You use a wonderful variety of greens. How do you think about green? How do you create enough contrast in your greens? How do you develop your greens for your palettes? What draws you to green?

Thank you! Do I use an abnormal amount of green?! Greens feel really versatile to me since they can kind of be tricked into either feeling warm or cool. In terms of process, nothing comes to mind that I do different specifically for greens. I try to use a wide enough range in value to help with visual clarity. Additionally, for palettes that use a lot of colors that are similar in hue, I try to stretch them across at least two neighboring sections of the color wheel. I think this gives it a feeling of still being in the same general family, but adds interest and further helps with clarity.

Some of our reader’s are new to color theory. Can you talk a little more about the range of greens? Or how you trick them?

Ha! I can try, but I’m probably the worst person to try to this! I made a terrible example, but maybe it helps a little bit? The black boxes are examples of ranges I might try to stretch across, sometimes wider, sometimes less. When you factor the differences in value and saturation you can apply across any one of those ranges, you end up with quite a large range to work with.

If you look at that little green stripe at the bottom of the blue-green-yellow gradient, the left side should read as slightly warmer and the right side as slightly cooler, even though it is the same green all the way across. Definitely not the most clear example ever, and it is probably hard to see, but it was quick, so, oh well. The point is, colors will change their behavior depending on what you surround them with. This is true not just for hues, but for value and saturation too. Neat trick, huh?!

The two squares at the bottom show approximate midpoints that I grabbed between blue-green + green and green + yellow-green. When you look at each point (circled) in the gradient at the top, they both still look similar to the green at the center (next to the white gap), and not hugely different from each other. However, removed from their surroundings and placed on white, you can more clearly see difference. If you drop these into an entirely new context, i.e. a full palette/scene, there’s a chance one will work much better than the other, or maybe they will both work, but in completely different ways, depending on what else is in the palette.

The magic of green!
The magic of green!

One great example of your green use and humor is the scene in Patsy Walker Hellcat Issue #2 where you chose to make the pillars green to emulate Super Mario Brothers. Do you hope that people catch these Easter Eggs, or are they just for you? How often do you include them?

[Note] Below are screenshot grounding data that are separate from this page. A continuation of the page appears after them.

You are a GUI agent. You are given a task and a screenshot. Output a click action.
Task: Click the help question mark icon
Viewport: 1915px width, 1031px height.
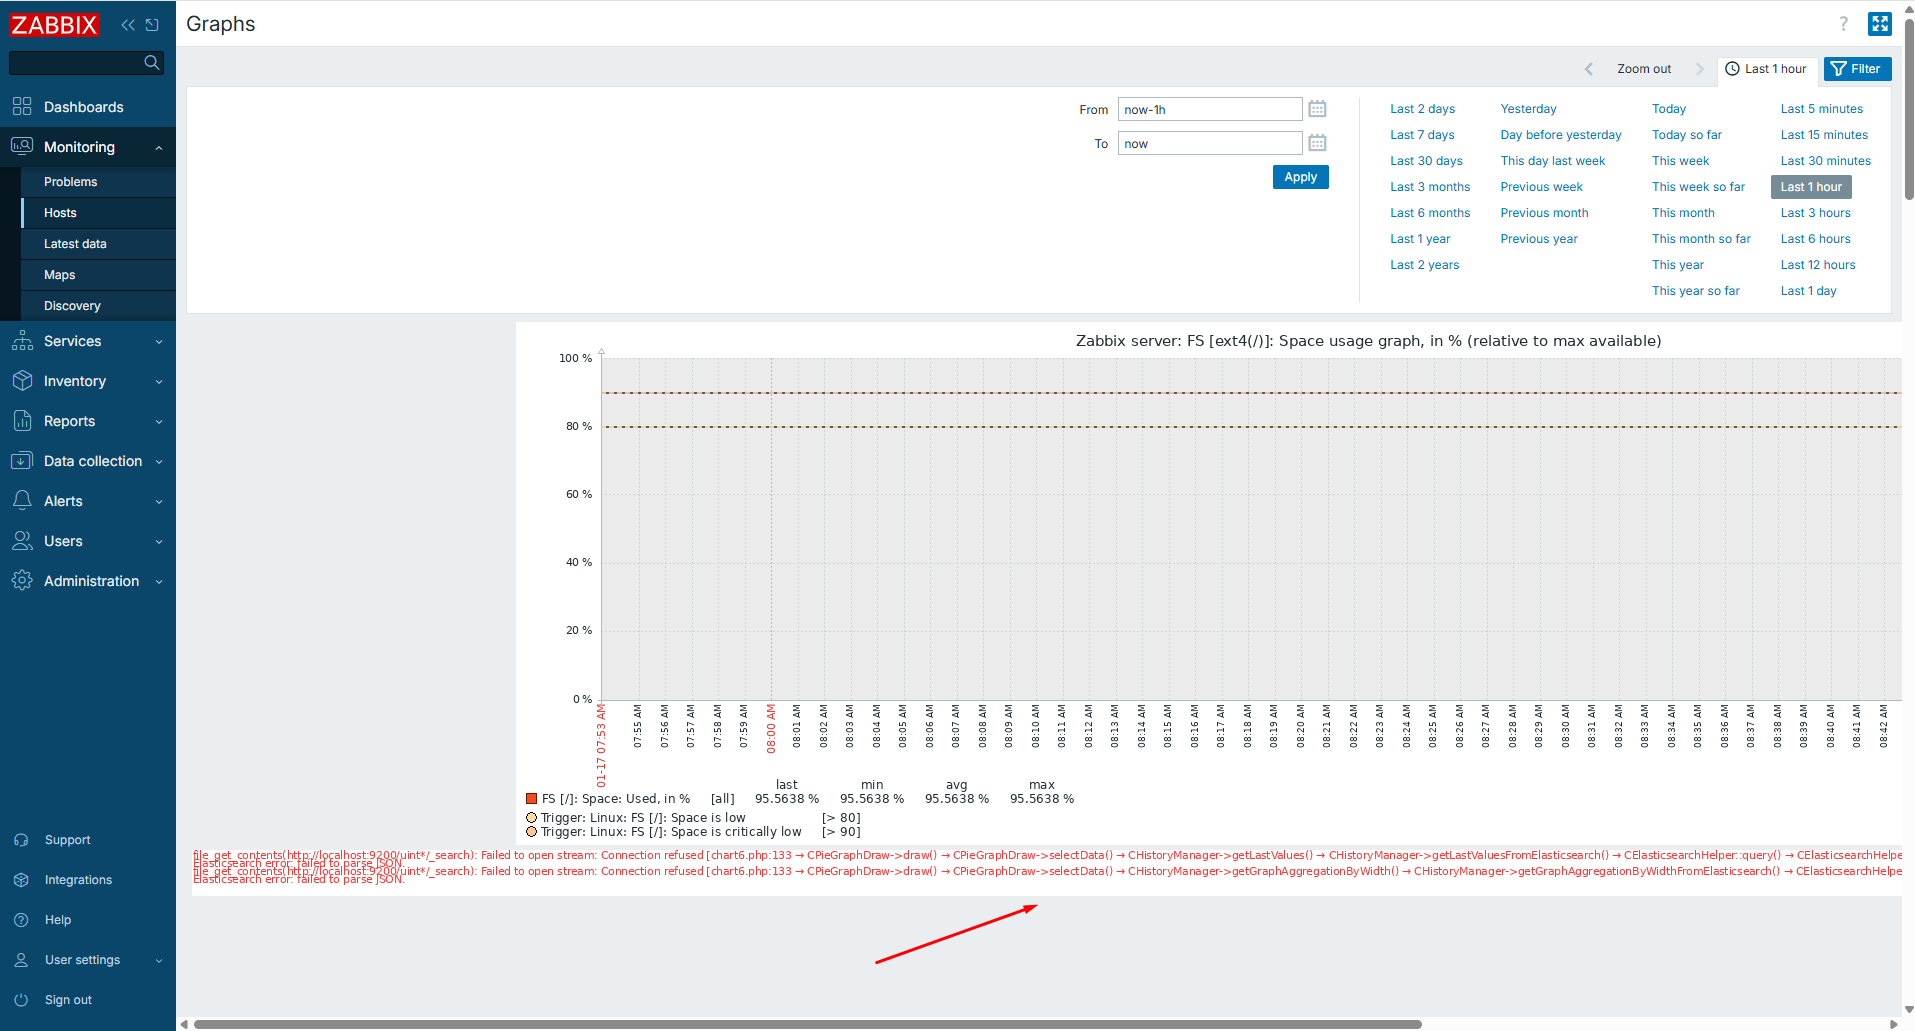tap(1843, 24)
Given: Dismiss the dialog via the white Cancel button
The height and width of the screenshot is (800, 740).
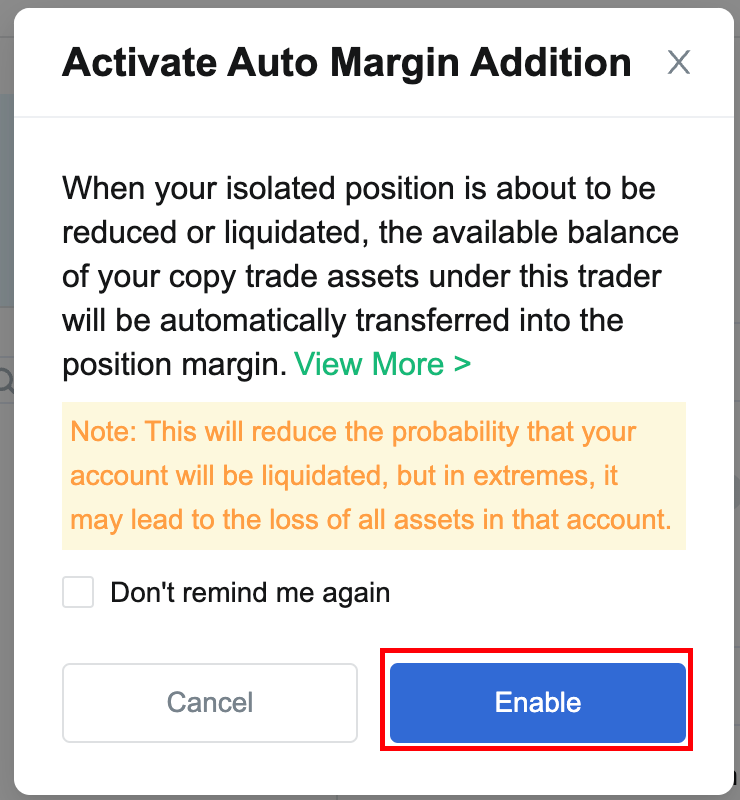Looking at the screenshot, I should pyautogui.click(x=210, y=703).
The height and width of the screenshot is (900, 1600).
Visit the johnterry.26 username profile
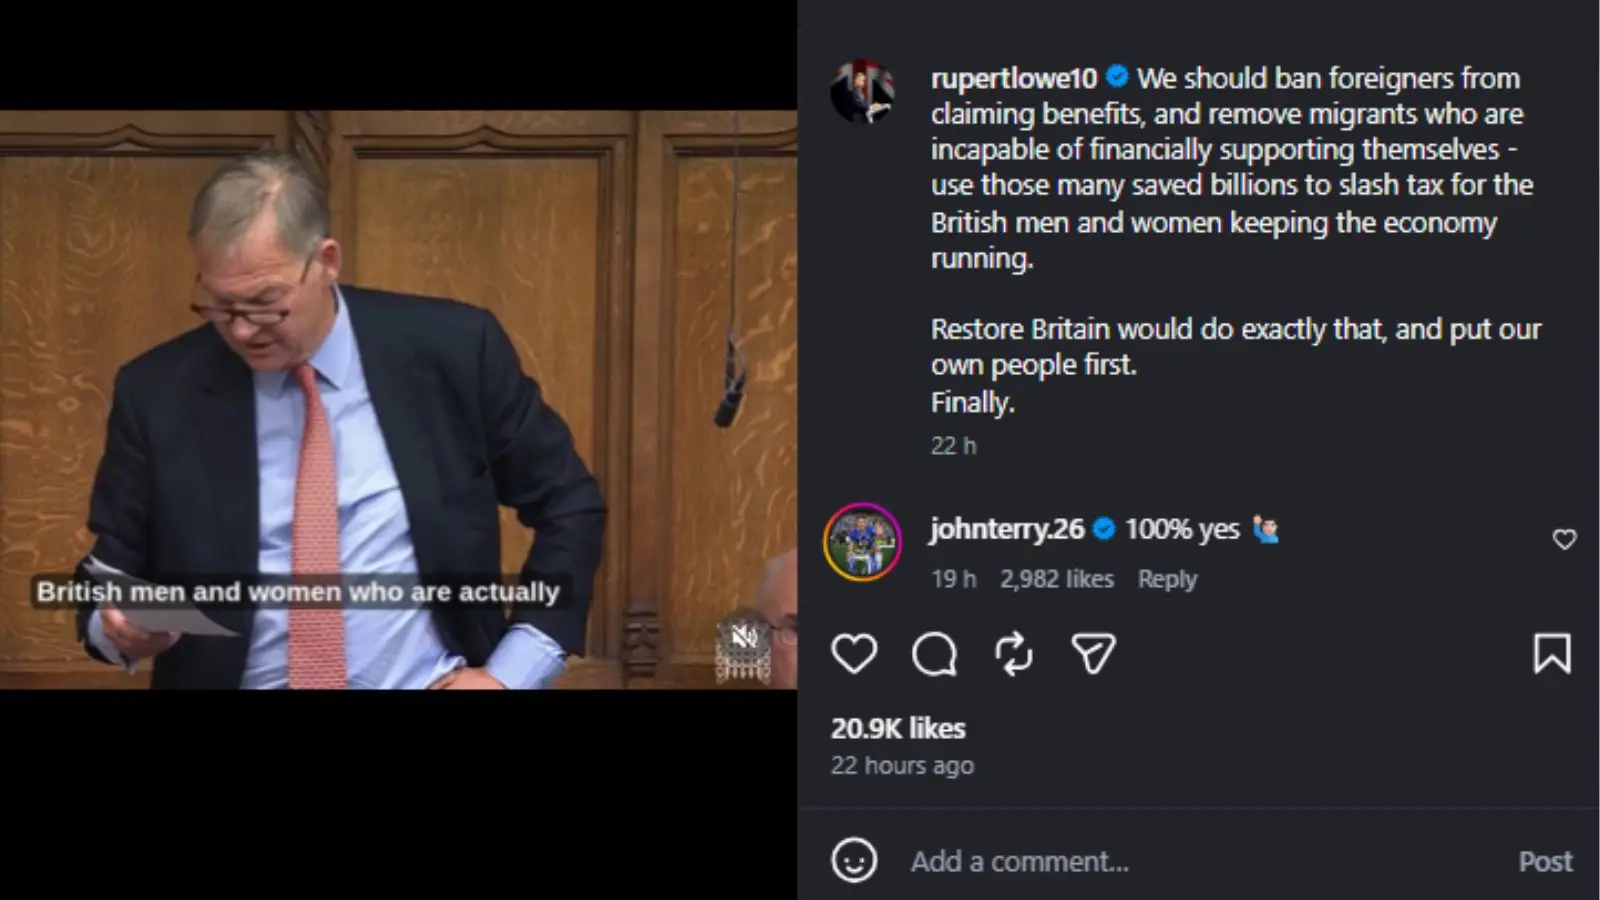(1006, 529)
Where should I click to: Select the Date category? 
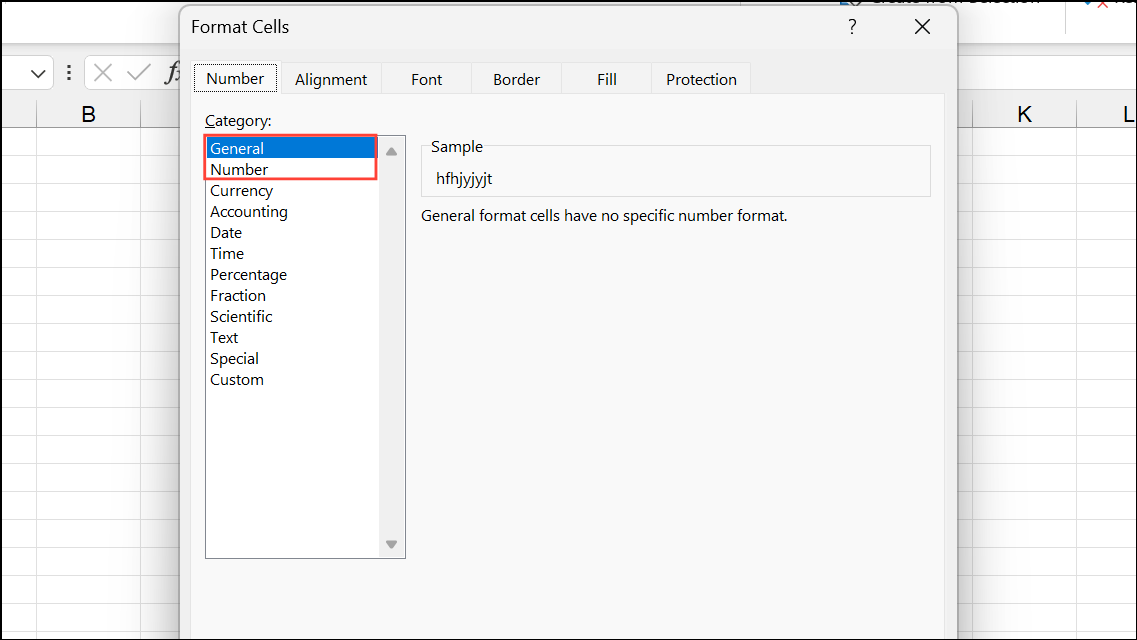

That was just for me! I actually thought there was a good chance it would get edited out, making it a potentially self-defeating thing to do because I probably would have ended up redoing the whole scene, since the entire palette was based around making that joke. Of course, I did it anyway and just didn’t draw any attention to it when I turned the pages in, ha! Sorry team! I think that might be the only Easter Egg I’ve done; I should start doing more of them!  

Patsy Cline Hellcat W Kate Leth LA Brittney Williams
Patsy Cline Hellcat W Kate Leth LA Brittany

Sometimes you use shadows to create a vignette effect. How do you choose when to do those?

This was subconscious, but now that you pointed it out, I might start doing it intentionally, so thanks! I suspect it was a a side effect of me knowing I wanted to frame and draw attention to what was going on in the background while I was rending the foreground.

Patsy Cline Hellcat W Kate Leth LA Brittney Williams
Patsy Cline Hellcat W Kate Leth LA Brittney Williams
Patsy Cline Hellcat W Kate Leth LA Brittney Williams
Patsy Cline Hellcat W Kate Leth LA Brittney Williams

Night scenes are complicated! It’s our regular question to ask colorists how they like to think about night scenes. What is your process?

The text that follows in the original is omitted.